Complex tools with many parameters or behaviors need more documentation. Simple tools need less. This dimension scales expectations accordingly.

Parameters3/5

Does the description clarify parameter syntax, constraints, interactions, or defaults beyond what the schema provides?

Schema description coverage is 100%, so the schema fully documents parameters. The description adds no additional meaning beyond implying monitoring of CPU, RAM, and disk, which partially aligns with the 'type' enum but doesn't explain semantics like what 'overview' includes or how 'interval' and 'duration' interact. Baseline 3 is appropriate given high schema coverage.

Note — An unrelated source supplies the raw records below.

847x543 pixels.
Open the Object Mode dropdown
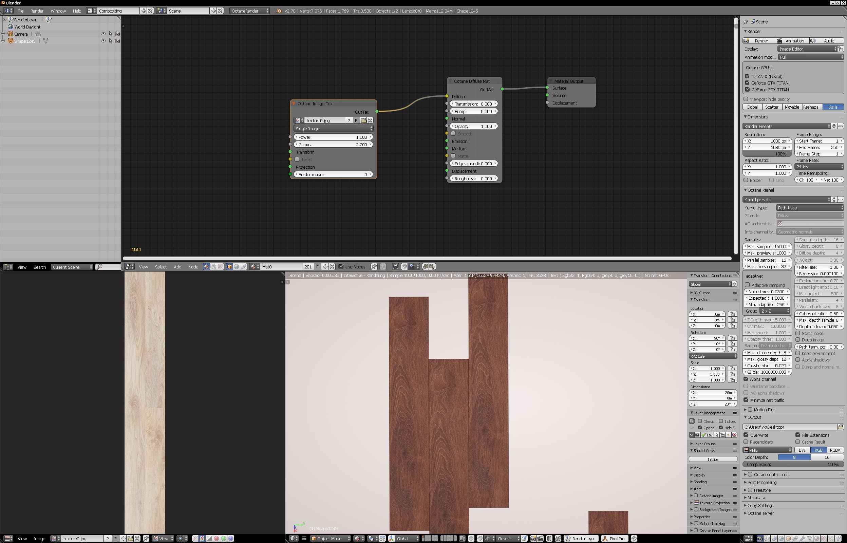coord(330,538)
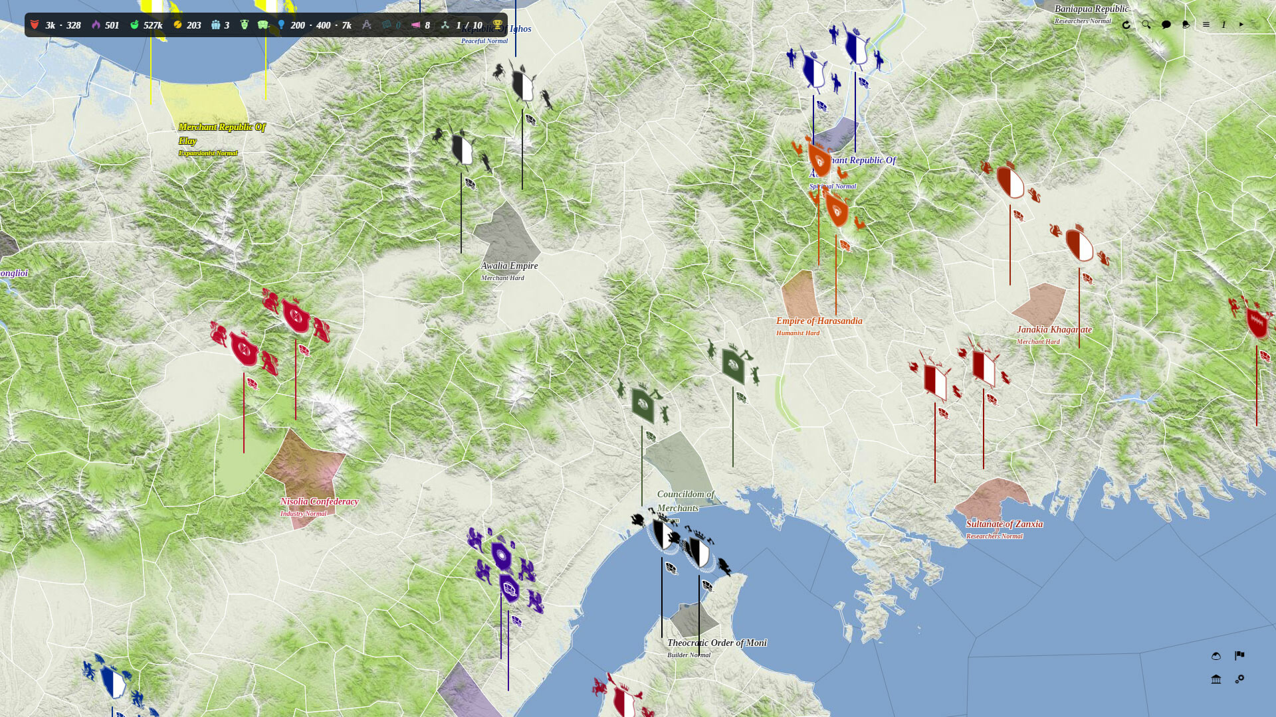The height and width of the screenshot is (717, 1276).
Task: Toggle the mountain terrain overlay
Action: click(x=1217, y=655)
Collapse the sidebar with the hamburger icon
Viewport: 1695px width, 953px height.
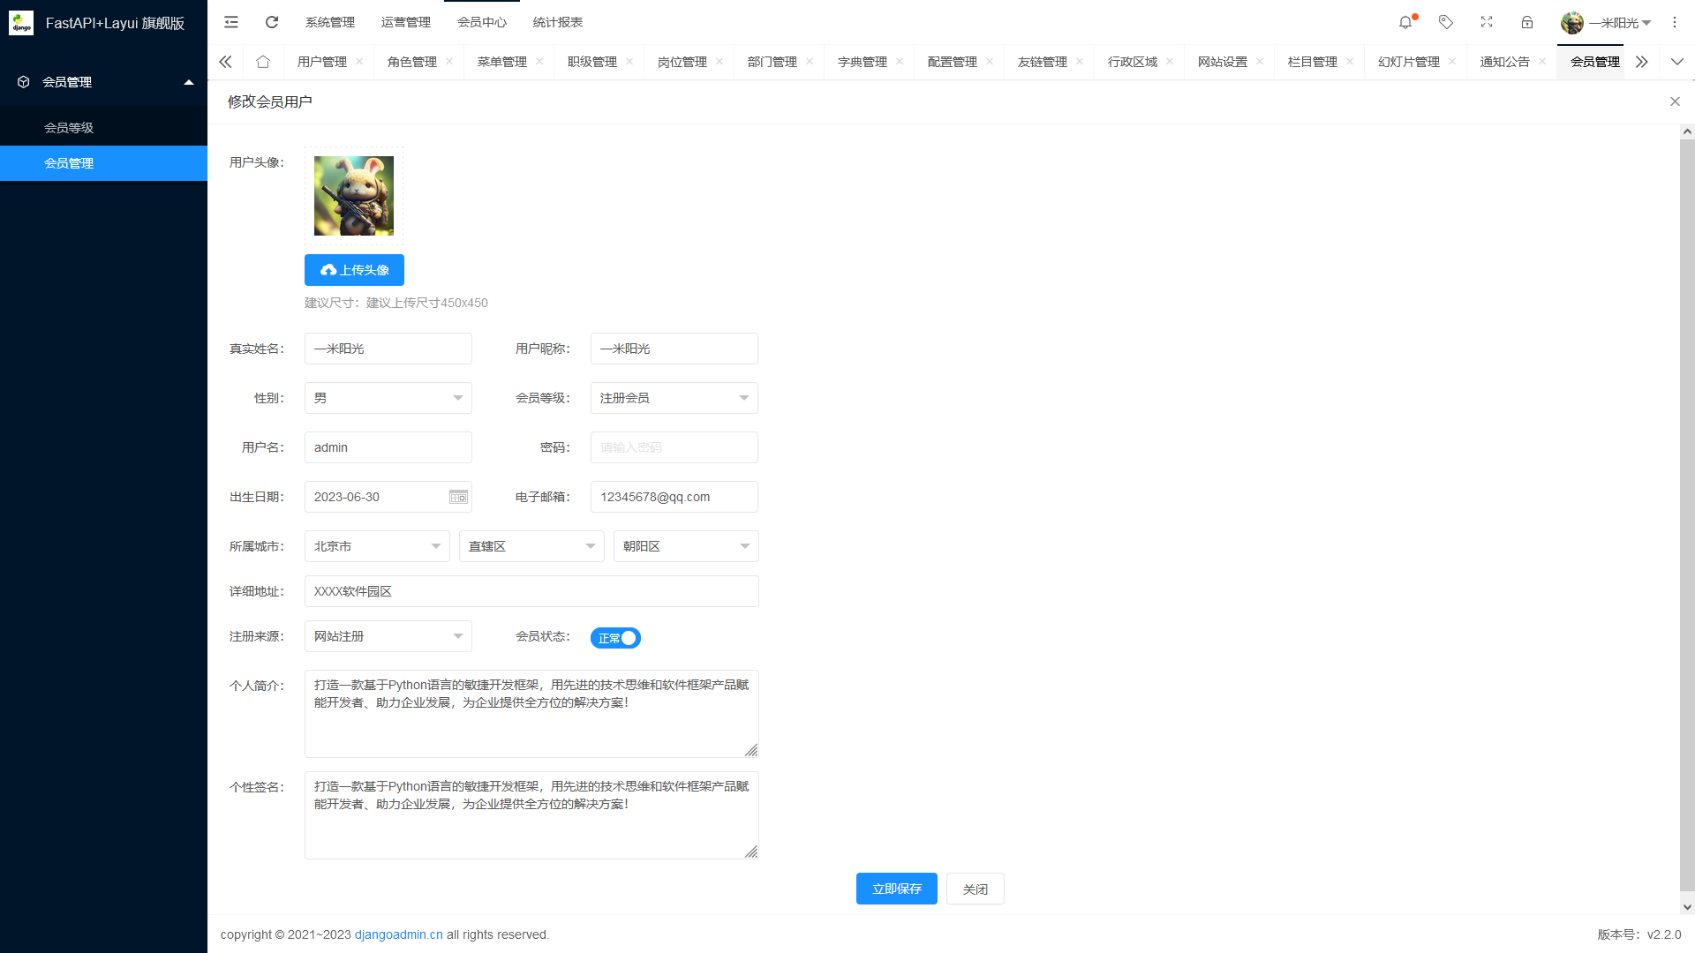click(231, 22)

Input schemas describe structure but not intent. Descriptions should explain non-obvious parameter relationships and valid value ranges.

Purpose4/5

Does the description clearly state what the tool does and how it differs from similar tools?

The description clearly states the action ('monitor') and resource ('system resources on remote server'), specifying CPU, RAM, and disk as examples. It distinguishes from most siblings by focusing on monitoring rather than execution, backup, or session management, though it doesn't explicitly differentiate from similar tools like ssh_health_check.

Agents choose between tools based on descriptions. A clear purpose with a specific verb and resource helps agents select the right tool.

Usage Guidelines2/5

Does the description explain when to use this tool, when not to, or what alternatives exist?

No explicit guidance on when to use this tool versus alternatives like ssh_health_check or ssh_process_manager. The description implies monitoring system resources but doesn't specify use cases, prerequisites, or exclusions, leaving the agent to infer usage context.

Agents often have multiple tools that could apply. Explicit usage guidance like "use X instead of Y when Z" prevents misuse.